Community Capitals - Week Four

Week Four
Author

Community Capitals

Published

June 27, 2025

Introduction:

This week, we explored how counties perform across five key dimensions of strength: Human, Economic, Civic, Infrastructure, and Stability. By breaking these areas into percentile based scores, we can better understand what makes a county strong and how improving even one area might shift overall progress. We also explored how counties perform across five key dimensions of inequality: Economic, Family & Social, Education & Access, Health, and Disaster & Infrastructure, as well as how these inequality domains compare to well being indicators. We also looked at the methodology and performed some cluster analysis.

If we fixed one measure, how would it affect the progress of a county?

What Makes a County Strong?

Counties succeed in different ways. Some offer great schools and health care. Others succeed through strong economies or close-knit communities.

We created five strength scores: Human, Economic, Civic, Infrastructure, and Stability to help explore how counties compare and where they might improve.

Individual Strength Charts To Compare County Levels

Human Strength Score

What it shows: This score reflects how well counties are doing in education, health, and basic personal well-being. It combines things like high school and college graduation rates, English skills, health insurance coverage, and physical health.

Why it matters: Strong human factors mean residents are more prepared to succeed in school, work, and community life.

Economic Strength Score

What it shows: This score measures the overall financial health of a county. It includes income levels, poverty and unemployment rates, GDP per person, and how many people are employed.

Why it matters: Higher scores mean stronger local economies and more job opportunities.

Civic Strength Score

What it shows: This score tracks how active and engaged people are in their communities. It looks at things like volunteering, participation in civic groups, and census response rates.
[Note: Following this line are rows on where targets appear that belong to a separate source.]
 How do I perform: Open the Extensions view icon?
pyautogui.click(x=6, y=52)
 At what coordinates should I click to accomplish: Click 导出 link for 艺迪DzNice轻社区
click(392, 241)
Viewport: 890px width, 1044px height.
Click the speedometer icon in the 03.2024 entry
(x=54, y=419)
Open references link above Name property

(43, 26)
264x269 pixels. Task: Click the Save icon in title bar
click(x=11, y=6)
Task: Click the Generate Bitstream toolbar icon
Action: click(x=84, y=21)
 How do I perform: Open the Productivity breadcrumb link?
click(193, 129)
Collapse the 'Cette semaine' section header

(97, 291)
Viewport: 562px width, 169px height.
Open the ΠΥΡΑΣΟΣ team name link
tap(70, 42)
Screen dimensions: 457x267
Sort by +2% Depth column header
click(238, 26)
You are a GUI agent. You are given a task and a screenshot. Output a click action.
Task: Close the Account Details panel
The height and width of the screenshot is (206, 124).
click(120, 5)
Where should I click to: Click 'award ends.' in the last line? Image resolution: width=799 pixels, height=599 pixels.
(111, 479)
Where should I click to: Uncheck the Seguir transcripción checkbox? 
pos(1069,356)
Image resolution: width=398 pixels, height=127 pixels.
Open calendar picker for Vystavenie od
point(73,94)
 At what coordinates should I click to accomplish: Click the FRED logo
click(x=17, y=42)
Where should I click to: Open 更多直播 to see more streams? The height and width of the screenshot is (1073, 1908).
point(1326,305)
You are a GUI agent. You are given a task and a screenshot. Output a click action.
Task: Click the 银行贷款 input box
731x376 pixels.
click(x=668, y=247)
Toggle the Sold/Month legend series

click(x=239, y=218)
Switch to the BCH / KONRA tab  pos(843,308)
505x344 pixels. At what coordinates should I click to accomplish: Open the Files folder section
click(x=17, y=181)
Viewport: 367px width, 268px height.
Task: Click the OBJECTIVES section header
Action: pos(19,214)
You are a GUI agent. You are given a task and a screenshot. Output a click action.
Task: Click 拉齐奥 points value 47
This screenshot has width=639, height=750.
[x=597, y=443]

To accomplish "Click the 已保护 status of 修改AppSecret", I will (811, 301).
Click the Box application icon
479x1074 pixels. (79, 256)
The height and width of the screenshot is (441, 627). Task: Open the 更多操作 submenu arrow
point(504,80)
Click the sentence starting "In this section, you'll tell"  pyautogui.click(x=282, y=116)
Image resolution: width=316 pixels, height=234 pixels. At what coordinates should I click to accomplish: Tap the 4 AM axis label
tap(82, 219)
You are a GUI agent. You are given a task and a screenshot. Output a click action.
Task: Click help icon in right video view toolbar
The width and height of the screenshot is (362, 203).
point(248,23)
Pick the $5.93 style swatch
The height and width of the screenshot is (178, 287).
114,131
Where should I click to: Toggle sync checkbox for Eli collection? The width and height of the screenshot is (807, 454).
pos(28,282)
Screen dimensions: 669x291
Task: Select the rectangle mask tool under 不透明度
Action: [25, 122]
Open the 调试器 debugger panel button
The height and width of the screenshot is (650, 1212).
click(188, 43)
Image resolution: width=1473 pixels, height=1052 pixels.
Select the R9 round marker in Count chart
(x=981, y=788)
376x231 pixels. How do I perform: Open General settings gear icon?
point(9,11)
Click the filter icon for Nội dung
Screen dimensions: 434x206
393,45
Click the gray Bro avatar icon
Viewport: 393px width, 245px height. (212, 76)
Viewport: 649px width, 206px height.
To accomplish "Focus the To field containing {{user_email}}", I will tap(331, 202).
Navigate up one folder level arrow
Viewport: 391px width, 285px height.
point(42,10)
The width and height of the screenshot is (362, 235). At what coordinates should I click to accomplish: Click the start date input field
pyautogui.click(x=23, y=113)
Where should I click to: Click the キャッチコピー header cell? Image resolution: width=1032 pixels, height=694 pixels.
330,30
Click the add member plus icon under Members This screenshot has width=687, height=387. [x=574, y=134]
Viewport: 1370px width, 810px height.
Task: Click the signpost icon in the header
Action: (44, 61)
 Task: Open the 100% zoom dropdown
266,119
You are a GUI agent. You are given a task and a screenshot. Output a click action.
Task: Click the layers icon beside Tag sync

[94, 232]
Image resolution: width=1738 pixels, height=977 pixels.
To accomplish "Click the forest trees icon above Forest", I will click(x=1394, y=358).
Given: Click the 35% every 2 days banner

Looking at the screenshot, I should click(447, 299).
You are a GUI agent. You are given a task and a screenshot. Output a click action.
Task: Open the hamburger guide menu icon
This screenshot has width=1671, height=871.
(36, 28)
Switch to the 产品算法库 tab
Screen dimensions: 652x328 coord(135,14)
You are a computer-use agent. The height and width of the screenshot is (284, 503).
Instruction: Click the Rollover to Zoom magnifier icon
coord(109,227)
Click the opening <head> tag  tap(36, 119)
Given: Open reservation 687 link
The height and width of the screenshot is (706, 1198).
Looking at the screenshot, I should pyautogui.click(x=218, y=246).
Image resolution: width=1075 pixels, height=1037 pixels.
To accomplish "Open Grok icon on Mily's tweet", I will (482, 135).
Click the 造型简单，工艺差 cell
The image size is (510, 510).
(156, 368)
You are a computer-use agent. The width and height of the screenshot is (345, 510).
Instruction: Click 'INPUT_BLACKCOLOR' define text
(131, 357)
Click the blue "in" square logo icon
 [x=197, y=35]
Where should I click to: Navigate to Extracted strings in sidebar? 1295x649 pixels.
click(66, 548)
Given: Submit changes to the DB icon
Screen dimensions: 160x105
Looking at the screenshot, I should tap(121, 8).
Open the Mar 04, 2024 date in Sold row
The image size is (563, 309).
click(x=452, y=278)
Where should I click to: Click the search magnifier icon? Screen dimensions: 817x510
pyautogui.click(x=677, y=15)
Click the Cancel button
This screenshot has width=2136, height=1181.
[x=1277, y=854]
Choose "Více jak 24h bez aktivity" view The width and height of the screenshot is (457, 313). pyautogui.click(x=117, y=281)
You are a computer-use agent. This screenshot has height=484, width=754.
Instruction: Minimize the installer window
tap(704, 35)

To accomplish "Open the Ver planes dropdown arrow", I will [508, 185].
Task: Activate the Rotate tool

Why it matters: Civic strength reflects a sense of belonging, trust, and willingness to work together for the common good.

Infrastructure Strength Score

What it shows: This score covers the quality of basic physical and digital infrastructure, including broadband access, plumbing, housing age, commute times, and home values.

Why it matters: Better infrastructure supports healthy living, access to jobs, and future development.

Stability Strength Score

What it shows: This score measures family and social stability. It looks at housing occupancy, family structure (like single-parent rates), age balance, support networks, and racial diversity.

Why it matters: More stable communities tend to be safer, more resilient, and better able to support children and older adults.

County Specific Strength Score Chart

Why Population Might Influence Performance

Large Counties (e.g., Dallas, Johnson):

  • More infrastructure and economic diversity

  • Stronger in GDP, broadband, and education

  • Weaker in civic and stability due to population turnover

Smaller Counties (e.g., Sioux, Madison, Bremer):

  • Stronger community ties and civic engagement

  • Lower unemployment and better insurance coverage

  • Success often driven by close-knit, stable populations

Conclusion: Population size doesn’t define success but it shapes how counties are strong. Big counties lead in infrastructure; smaller ones shine in civic life and stability. These counties highlight what strong or struggling performance looks like.

Variable Comparison Chart

Each strength score (like Human or Economic) is made up of several variables. This chart helps you see which specific variables are helping or hurting a county’s overall strength.

After looking at the strength scores across counties, we wanted to dig deeper. Do things like broadband access or long commutes help explain why some counties score higher or lower?

If broadband access improves, will there be measurable gains in school violence, economic connectedness, or volunteering rates?

Broadband vs School Violence

Interpretation: The graph indicates a slight upward trend, suggesting a weak positive relationship between broadband access and school violence rate. The wide confidence interval especially at the lower and higher ends of broadband percentages shows significant variability and uncertainty in the estimate, likely due to outliers and fewer observations in those ranges.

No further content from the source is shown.